(EXCERPT PROVIDED):
▬▬▬▬▬▬

Ryan Pettinella (born July 12, 1984) is a retired American-Italian professional basketball player. He stands 6'9" tall, weighs 245 lbs, and played as a forward-center. He played in the Italian Lega Basket Serie A with Premiata Montegranaro and was a two-time national champion with Icelandic club UMF Grindavík.

High school

Pettinella graduated in 2003 from McQuaid Jesuit High School. He earned New York All-State selections for basketball in both his junior and senior year. During his senior season Pettinella led McQuaid Jesuit to the New York Class A State Championship, a 27-1 record, and a third ranking nationally in the USAToday poll.

College

Upon graduation, Pettinella enrolled at The Wharton School, University of Pennsylvania where he played two years for head coach Fran Dunphy before transferring to the University of Virginia. At Penn he helped lead the Quakers to an Ivy League Championship in 2005. The following year Pettinella transferred to Virginia where he played his final two seasons with the Cavaliers.  In 2007 the Cavaliers won the ACC Regular Season Championship. Pettinella achieved a degree in political science and foreign affairs.

Professional career

After graduating from Virginia in 2008, Pettinella signed with Premiata Montegranaro of the Italian Lega Basket Serie A. The following season, Ryan played in Spain for Ciudad de Vigo Básquet.

▬▬▬▬▬▬

(DATA PROVIDED):
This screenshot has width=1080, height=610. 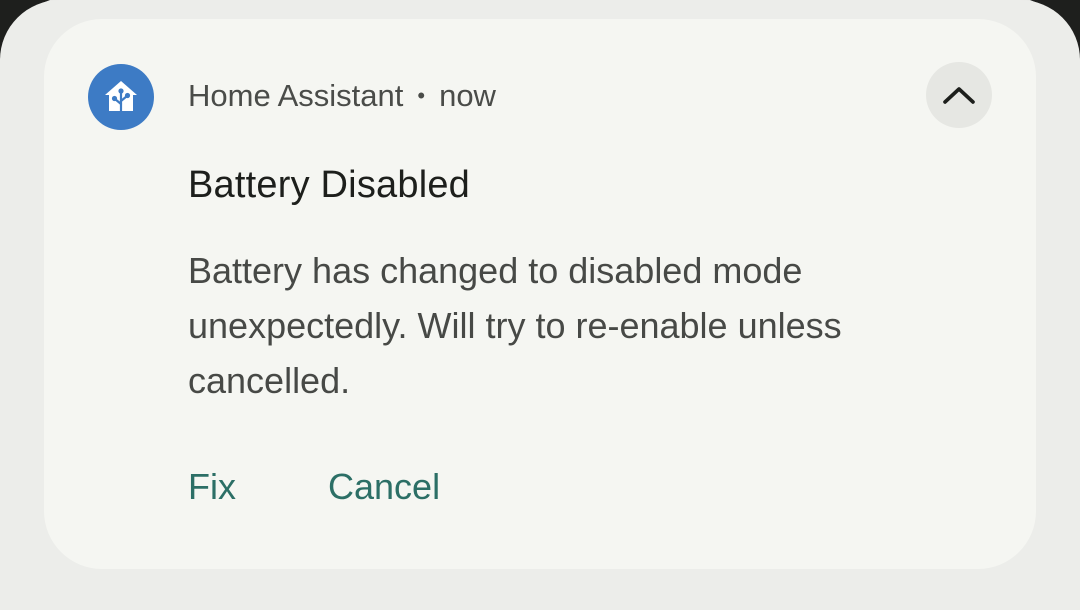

▬▬▬▬▬▬

(TASKS FOR THIS EXERCISE):
1. According to the Pettinella biography, what record did McQuaid Jesuit post in his senior season?
2. Quote the Pettinella biography word for word, beginning at the words "After graduating from" and stopping after "de Vigo Básquet.".

(RESPONSES BY ITEM NUMBER):
1. 27-1

2.
After graduating from Virginia in 2008, Pettinella signed with Premiata Montegranaro of the Italian Lega Basket Serie A. The following season, Ryan played in Spain for Ciudad de Vigo Básquet.